Wednesday, April 28, 2010

Toucan bids me Luck

A stretch of land swinging below me offers up sacrifices of pretty figurines molded in plastic. A black Toucan with red and blue accented feathers stands out among the stiff spread of insects, dolls, and animals. Some blankets are empty, but every roof is outlined, making up the grid – a flat game of Tetra, frozen on level two. The bodies I recall the clearest are those upon which I swoop closest to their surface. That black, painted Toucan and the green grasshopper with the broken tail, cracked at the top. They sunbathe indirectly, not quite to the melting point. It just makes sense: the sun is the source of all life and these lifeless creations are trying their best to know it.

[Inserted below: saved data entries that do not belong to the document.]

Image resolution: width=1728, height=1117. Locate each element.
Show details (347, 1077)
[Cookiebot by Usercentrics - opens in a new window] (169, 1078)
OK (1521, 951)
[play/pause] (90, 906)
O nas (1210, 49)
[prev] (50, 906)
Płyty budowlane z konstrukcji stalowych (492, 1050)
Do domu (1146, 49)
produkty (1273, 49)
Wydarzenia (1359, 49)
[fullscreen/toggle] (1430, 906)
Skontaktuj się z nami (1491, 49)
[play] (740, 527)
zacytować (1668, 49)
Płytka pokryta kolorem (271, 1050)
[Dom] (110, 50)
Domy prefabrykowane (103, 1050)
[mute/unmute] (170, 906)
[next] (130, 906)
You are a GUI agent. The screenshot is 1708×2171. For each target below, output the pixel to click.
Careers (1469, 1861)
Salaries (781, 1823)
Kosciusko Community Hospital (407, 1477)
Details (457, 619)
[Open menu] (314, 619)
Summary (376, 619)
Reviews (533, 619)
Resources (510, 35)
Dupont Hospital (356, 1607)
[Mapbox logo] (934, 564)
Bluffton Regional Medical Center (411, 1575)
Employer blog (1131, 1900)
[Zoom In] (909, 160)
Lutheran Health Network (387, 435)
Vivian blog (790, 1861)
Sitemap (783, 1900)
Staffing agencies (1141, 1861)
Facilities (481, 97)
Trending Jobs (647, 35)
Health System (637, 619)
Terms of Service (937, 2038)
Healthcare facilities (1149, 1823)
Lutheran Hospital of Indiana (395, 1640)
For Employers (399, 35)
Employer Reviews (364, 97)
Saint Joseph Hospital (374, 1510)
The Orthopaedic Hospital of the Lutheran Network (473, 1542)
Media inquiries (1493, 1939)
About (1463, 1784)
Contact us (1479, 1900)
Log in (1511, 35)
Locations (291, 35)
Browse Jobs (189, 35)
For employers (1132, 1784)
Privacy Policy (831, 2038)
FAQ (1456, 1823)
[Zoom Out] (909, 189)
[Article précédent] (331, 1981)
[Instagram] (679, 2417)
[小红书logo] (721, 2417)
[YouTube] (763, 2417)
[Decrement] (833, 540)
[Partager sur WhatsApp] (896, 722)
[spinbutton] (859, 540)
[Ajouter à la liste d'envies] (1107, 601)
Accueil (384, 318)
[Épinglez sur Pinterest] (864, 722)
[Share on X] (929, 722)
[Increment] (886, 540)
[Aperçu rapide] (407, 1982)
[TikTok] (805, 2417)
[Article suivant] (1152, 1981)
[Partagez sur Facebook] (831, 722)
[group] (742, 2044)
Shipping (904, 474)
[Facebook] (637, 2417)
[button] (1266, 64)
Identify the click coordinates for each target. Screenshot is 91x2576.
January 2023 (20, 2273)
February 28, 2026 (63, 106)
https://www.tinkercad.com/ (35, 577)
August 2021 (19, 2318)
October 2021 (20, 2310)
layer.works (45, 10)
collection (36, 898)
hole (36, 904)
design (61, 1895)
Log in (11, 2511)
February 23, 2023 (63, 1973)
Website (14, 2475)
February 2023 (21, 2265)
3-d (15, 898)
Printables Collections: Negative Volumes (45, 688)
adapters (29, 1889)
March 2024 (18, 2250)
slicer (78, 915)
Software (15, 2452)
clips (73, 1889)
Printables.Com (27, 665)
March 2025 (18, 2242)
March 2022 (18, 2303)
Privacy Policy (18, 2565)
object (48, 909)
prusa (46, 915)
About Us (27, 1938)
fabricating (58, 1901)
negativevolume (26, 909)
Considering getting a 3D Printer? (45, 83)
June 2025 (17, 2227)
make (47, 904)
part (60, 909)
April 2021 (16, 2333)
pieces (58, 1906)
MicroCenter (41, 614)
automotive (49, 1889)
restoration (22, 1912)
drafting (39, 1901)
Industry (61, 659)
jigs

Eventually I’m going to have to come down. I didn’t mean to be swept this far over the mountains, over the royal blue waters blending into soft sandy mutes. I run like any other girl driven to flowers, except when I reach that speed that pulls my blouse behind me, my feet forget the round; I am lifted. This day I float too high and I’m scared more than usual.

The last house leaves me flying over industrial lands. I look back at the brick wall sacrificing these figurines to their gods, a disruption in an image that reminds me of my dilemma.

“They are fossils, and I think this map goes with them. See how the skeletons come to life in these drawings. Where did these come from?” I gently land like a goose to the waters outside a concrete garage. I know these people.

Recalling my adventure, I remember ice cream and men - their skins glistening in heat, tight over strength - the ice cream in pints, fed to my tongue. I watch his smooth, plump lips slightly parted to encourage my own. I was there on an errand, yes, still an accident, but at least I was not lost. These men in their bodies knew what I meant and they gave me what I needed. I needed to breathe harder.